Twitter is planning to cut as much as 8 percent of its staff this week
Twitter is planning a big round of layoffs that could affect up to 8% of its staff, or 300 people, according to a Bloomberg reportciting anonymous sources.
The layoffs come as the money-losing social networking company continues to struggle to grow its audience and its business, and as plans to sell the company appear to have foundered.
The job cuts could be announced this week, perhaps before its third-quarter earnings report which will be released before the market opens on Thursday, Bloomberg said.
Shares of Twitter, which are down more than 40% from their 52-week high, were essentially unchanged in after hours trading on Monday.
Deal problems
Twitter CEO Jack Dorsey is increasingly under the gun. The Twitter cofounder is doing double duty as CEO of mobile payment company Square as well as Twitter, raising criticisms that the 39-year old tech entrepreneur is not able to devote sufficient time and energy to turning Twitter around.
Since taking over as Twitter CEO last year, Dorsey has already initiated one round of job cuts. But he has been unable to grow Twitter's audience, which stalled at around 300 million users, even as larger companies like Facebook continue to amass millions of new users.
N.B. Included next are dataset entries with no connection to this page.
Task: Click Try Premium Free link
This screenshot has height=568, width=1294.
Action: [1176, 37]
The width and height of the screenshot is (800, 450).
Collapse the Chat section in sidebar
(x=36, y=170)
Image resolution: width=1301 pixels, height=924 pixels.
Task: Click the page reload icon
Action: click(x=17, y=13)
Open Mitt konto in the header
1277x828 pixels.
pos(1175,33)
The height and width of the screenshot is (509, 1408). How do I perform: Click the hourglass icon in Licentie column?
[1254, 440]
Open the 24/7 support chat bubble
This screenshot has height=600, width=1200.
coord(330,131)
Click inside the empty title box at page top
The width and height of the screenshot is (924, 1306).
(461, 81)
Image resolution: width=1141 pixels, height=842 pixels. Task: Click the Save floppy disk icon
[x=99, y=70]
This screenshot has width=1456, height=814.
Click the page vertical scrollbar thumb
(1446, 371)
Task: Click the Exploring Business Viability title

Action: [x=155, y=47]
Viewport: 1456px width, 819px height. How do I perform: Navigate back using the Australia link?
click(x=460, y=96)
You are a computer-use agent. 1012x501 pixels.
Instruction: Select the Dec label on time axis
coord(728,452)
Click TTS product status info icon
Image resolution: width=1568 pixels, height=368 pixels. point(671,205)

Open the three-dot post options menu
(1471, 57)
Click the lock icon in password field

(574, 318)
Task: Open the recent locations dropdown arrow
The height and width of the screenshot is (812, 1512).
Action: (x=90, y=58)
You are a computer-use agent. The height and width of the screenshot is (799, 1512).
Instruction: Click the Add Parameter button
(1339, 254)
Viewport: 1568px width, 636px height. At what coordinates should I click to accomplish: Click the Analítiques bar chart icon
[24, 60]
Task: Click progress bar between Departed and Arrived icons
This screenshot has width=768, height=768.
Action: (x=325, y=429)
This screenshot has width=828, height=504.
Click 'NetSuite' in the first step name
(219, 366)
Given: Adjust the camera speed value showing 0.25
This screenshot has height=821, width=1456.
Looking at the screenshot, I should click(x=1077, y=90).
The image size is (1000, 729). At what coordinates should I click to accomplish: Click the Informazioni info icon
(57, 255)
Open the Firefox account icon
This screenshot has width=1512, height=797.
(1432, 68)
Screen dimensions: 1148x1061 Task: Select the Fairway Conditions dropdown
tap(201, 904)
Twitter has put itself on the auction block, but so far, no one seems to want it. Salesforce CEO Marc Benioff, who had deal talks with Twitter, said that he was forced to walk away from the deal table after his shareholders protested.
Other potential buyers, including Walt Disney and Google's parent company Alphabet, also reportedly looked at the company and passed. The latest rumor is that Softbank is kicking the tires on an acquisition, though there doesn't seem to be any real evidence of a deal.
Earlier on Monday Twitter raised eyebrows with a last-minute rescheduling of its third-quarter earnings report. Instead of announcing its results after market close on Thursday, as it had originally planned, the company said it would report its results at 4am Pacific Time, before the market opens — a highly unusual move for tech companies based on the West Coast.